— START Source document —
You can now use the command below to install the Pg module. It will take a few minutes to install.

   install Pg
   

Once it has finished running, the last line should display the message:

 
  /usr/bin/make install  -- OK
   

You can exit the cpan program by typing:

 
   quit
   

Step 4: Removing the PostgreSQL root user

It is important that you drop the PostgreSQL user named root after the installation process has completed. It is not necessary to give a root user access to the PostgreSQL database because it is a security concern. Use the command:

   dropuser root
   

Configuring the eR Server

Step 1: Dumping the database

Go to the master machine that stores the database. Use the pg_dump command to dump the database to a file. For more information, refer to the pg_dump command in the reference section. This command dumps our booktown database into a file called booktown.db. You can give the extension name any valid set of characters. Make sure that the name will help you distinguish the file as a dumped database file.

pg_dump booktown > booktown.db

Step 2: Copy the dump to the slave machine

Use scp to copy the dump from the master machine to the slave machine. The command I used was:

   scp booktown.db pma@pma:
   

You need to move the dump into the path /usr/local/pgsql/ on the slave machine. It may require you to log in as the root user. This command can be used in the directory that holds the dumped file:

   mv booktown.db /usr/local/pgsql/
   

Step 3: Create the appropriate users

The dump command does not automatically create any users when it is undumped. Therefore, we need to create these users before undumping the database.

If you haven't done so, start the PostgreSQL service. Switch to the root user and start the database using this command:

    service postgresql start
   

NotePostgreSQL: unrecognized service
 

You may receive this error message if you did not set up the sysV start up script for PostgreSQL. You can instead use the command below to start PostgreSQL in the background:

nohup /usr/local/pgsql/bin/postmaster -D /usr/local/pgsql/data </dev/null >>server.log
2>&1 >/dev/null &
   

If you want to configure your system to use the command: service PostgreSQL start, then refer to Step 9 in the PostgreSQL Installation section.
— END Source document —
— START Data block —
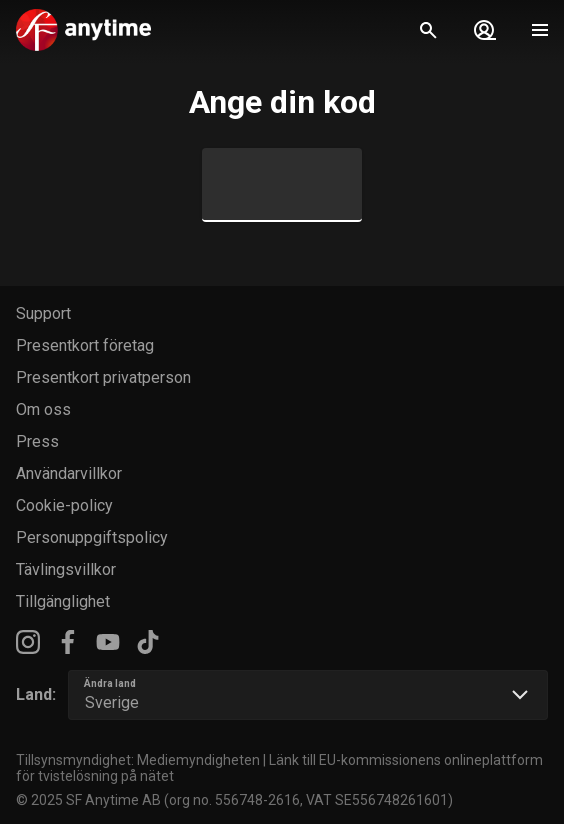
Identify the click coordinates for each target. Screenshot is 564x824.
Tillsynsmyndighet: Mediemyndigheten (138, 760)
— END Data block —
Set problem A:
Rewrite the passage of the PostgreSQL setup text starting at "Go to the master" and ending at "dumped database file.", replacing "master machine" with "primary machine".
Set problem B:
List the headings of all the numbered steps in the PostgreSQL setup text.
Set problem C:
Translate this sentence from the PostgreSQL setup text into Spanish: "The dump command does not automatically create any users when it is undumped."
The lines have nothing to do with the PostgreSQL setup text.

Full answer A:
Go to the primary machine that stores the database. Use the pg_dump command to dump the database to a file. For more information, refer to the pg_dump command in the reference section. This command dumps our booktown database into a file called booktown.db. You can give the extension name any valid set of characters. Make sure that the name will help you distinguish the file as a dumped database file.

Full answer B:
Step 4: Removing the PostgreSQL root user
Step 1: Dumping the database
Step 2: Copy the dump to the slave machine
Step 3: Create the appropriate users

Full answer C:
El comando de volcado no crea automáticamente ningún usuario cuando se restaura el volcado.